*** Given records Section Begins ***
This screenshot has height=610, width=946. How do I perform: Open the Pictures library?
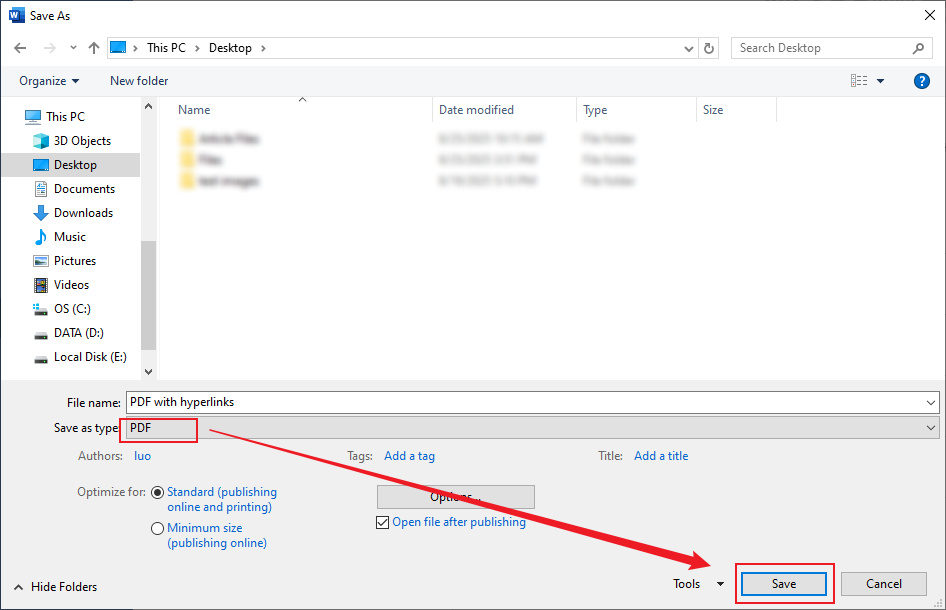(x=77, y=260)
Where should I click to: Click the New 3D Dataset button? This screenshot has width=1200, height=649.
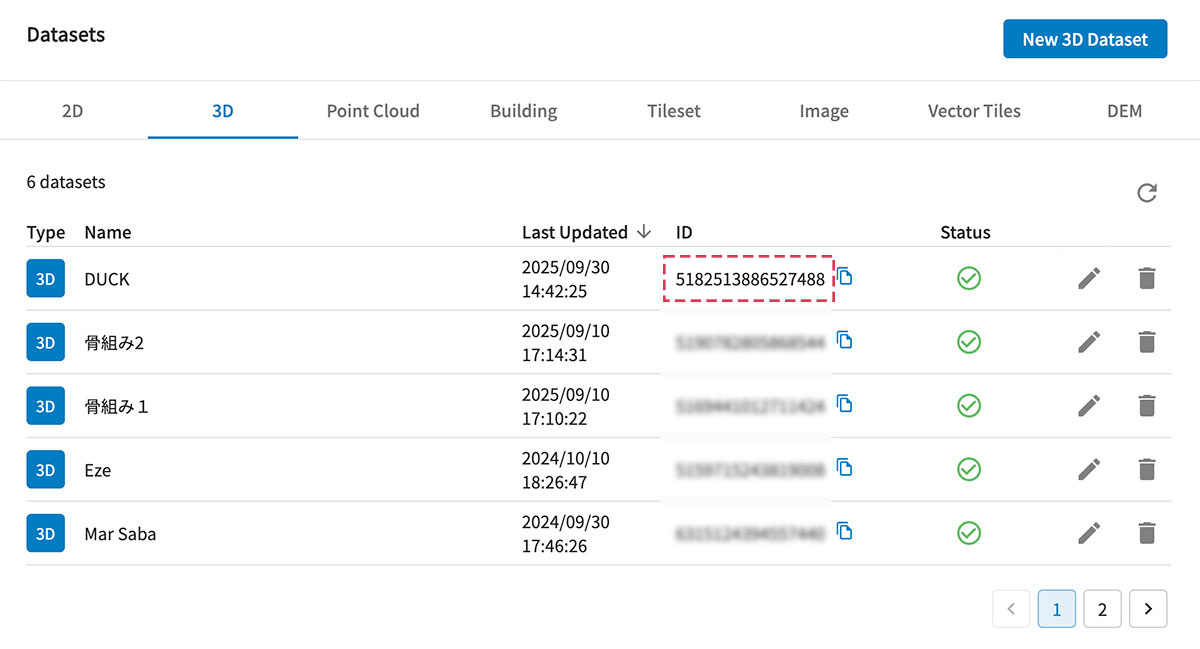click(1085, 39)
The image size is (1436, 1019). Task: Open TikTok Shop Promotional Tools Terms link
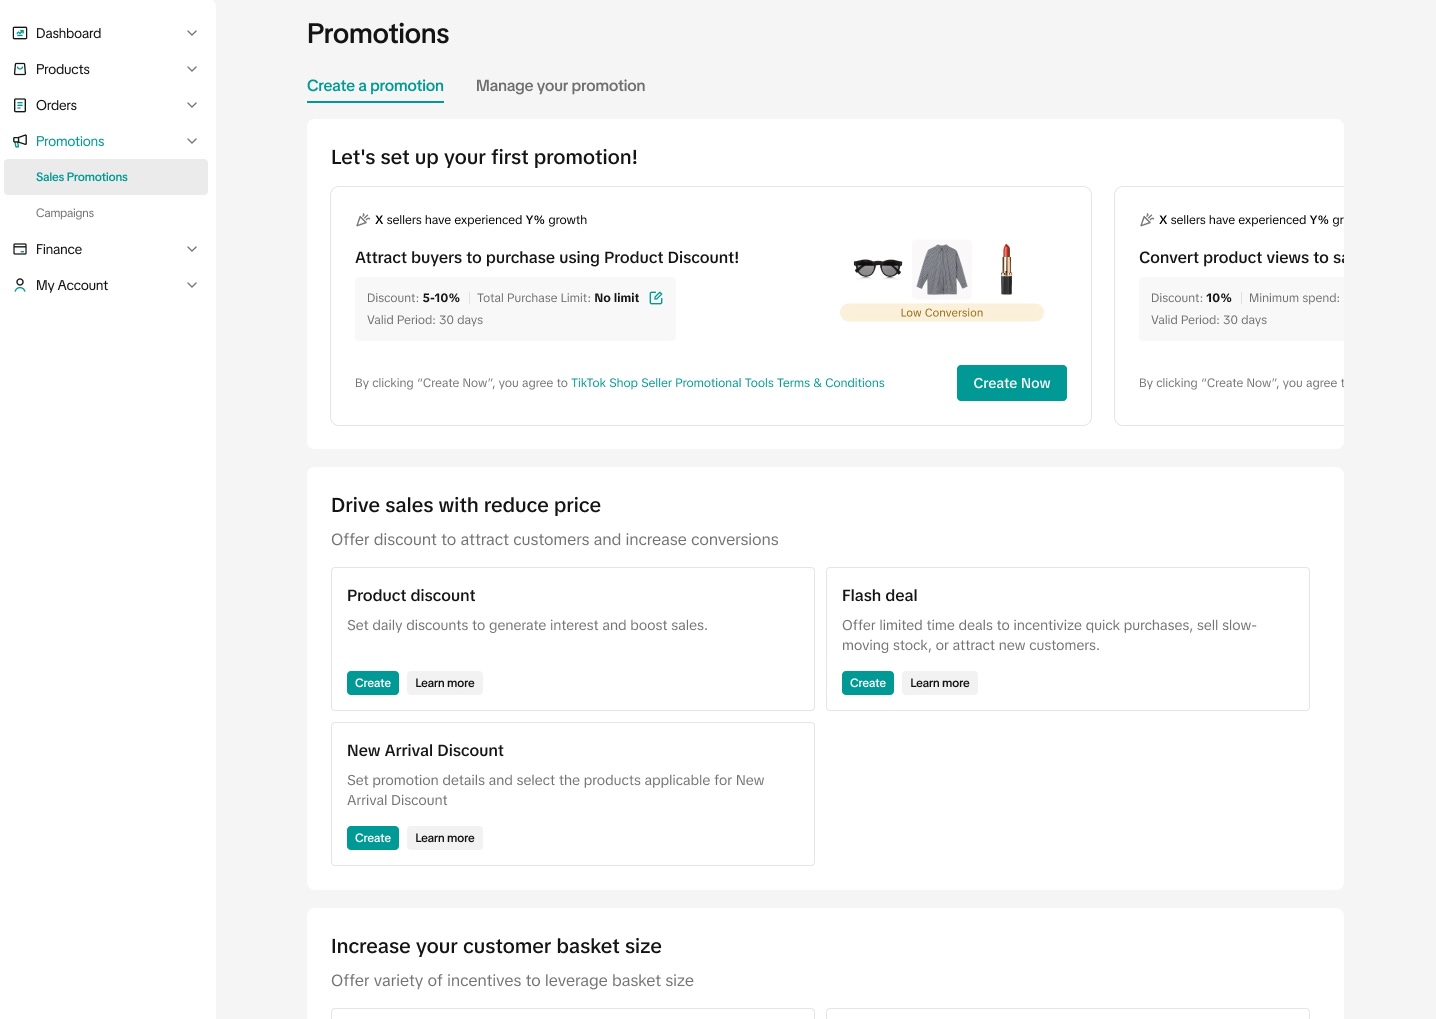tap(727, 383)
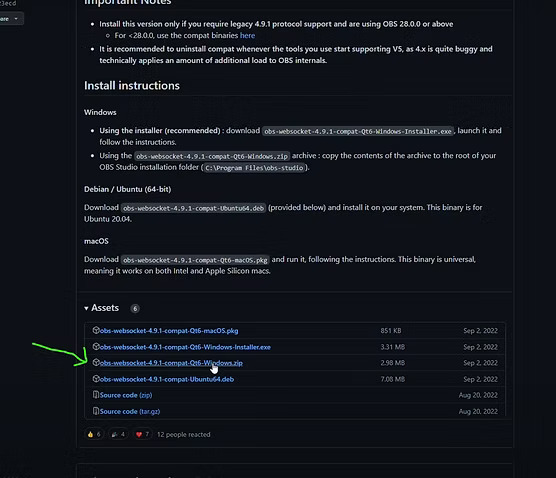This screenshot has height=478, width=556.
Task: Click the file-zip icon beside Source code (tar.gz)
Action: (x=96, y=411)
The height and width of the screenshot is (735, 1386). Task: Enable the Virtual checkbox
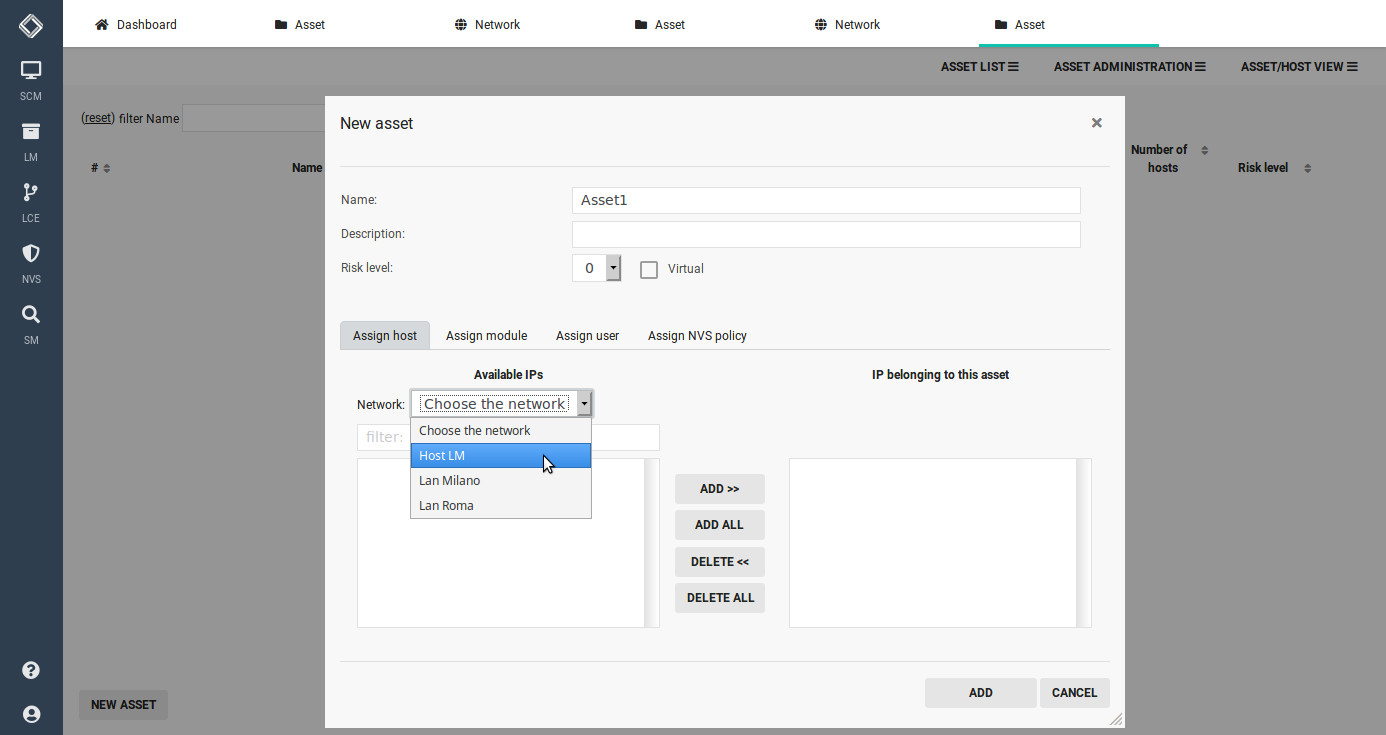pyautogui.click(x=648, y=269)
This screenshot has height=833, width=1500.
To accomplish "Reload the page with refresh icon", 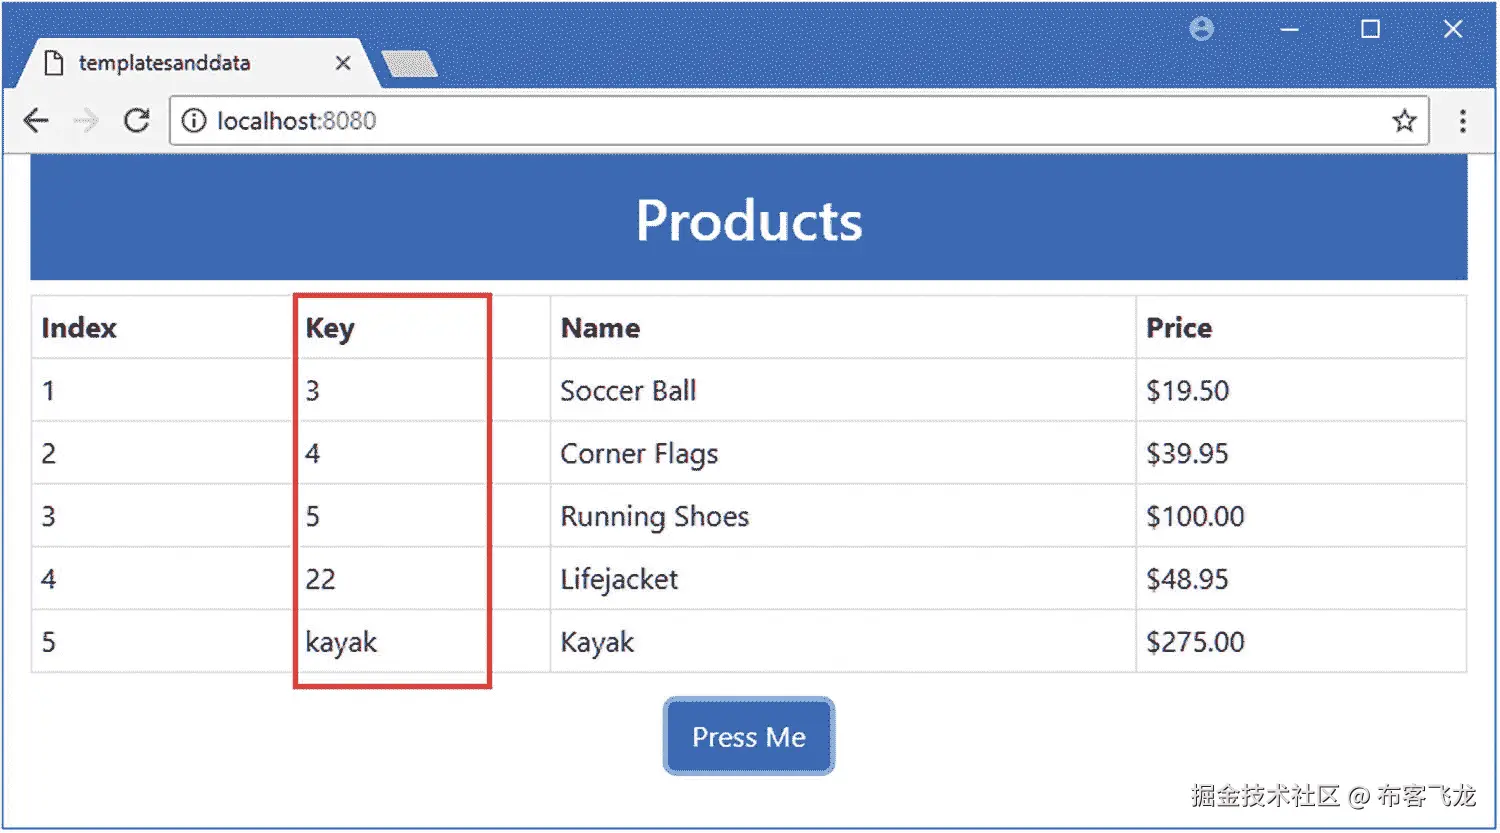I will [137, 121].
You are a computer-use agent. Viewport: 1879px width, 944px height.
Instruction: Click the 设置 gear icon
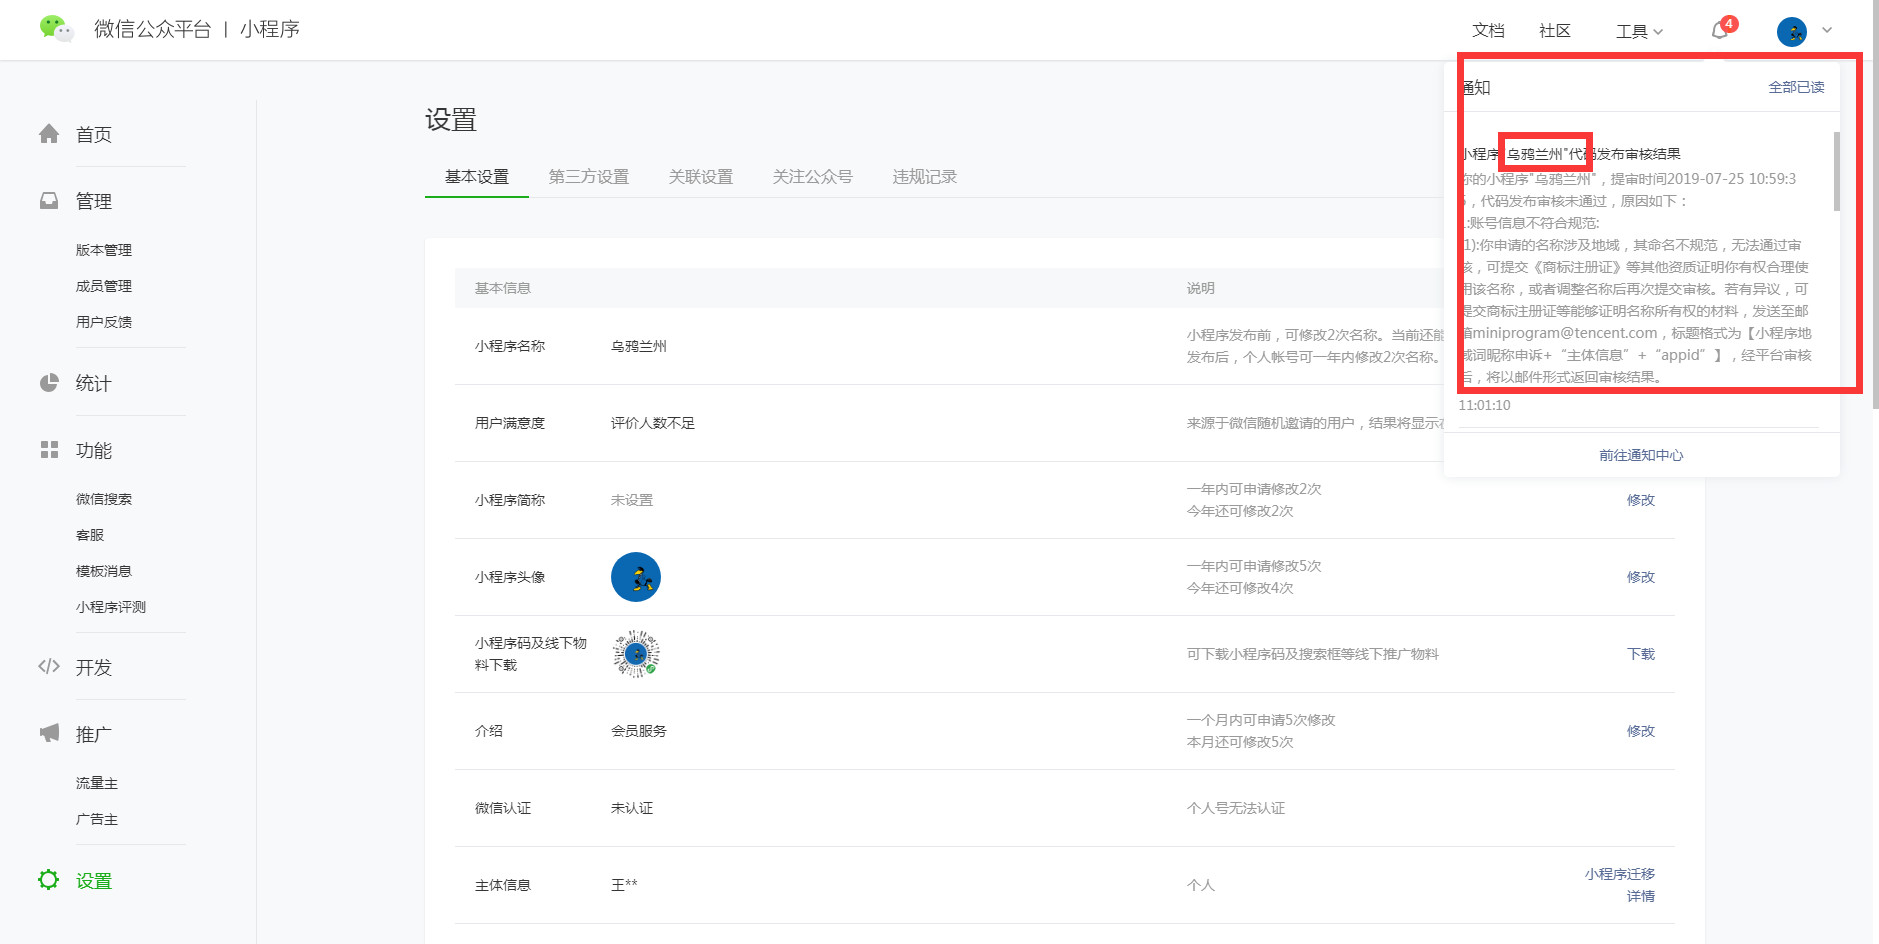pyautogui.click(x=49, y=880)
*** Given records Section Ends ***
Task item
Output the line that contains "You are a computer-use" and every subsequent line through the end of the entries, exactly as given, without pictures.

Task result
You are a computer-use agent. Viewport: 1879px width, 944px height.
Instruction: Click the 设置 gear icon
pyautogui.click(x=49, y=880)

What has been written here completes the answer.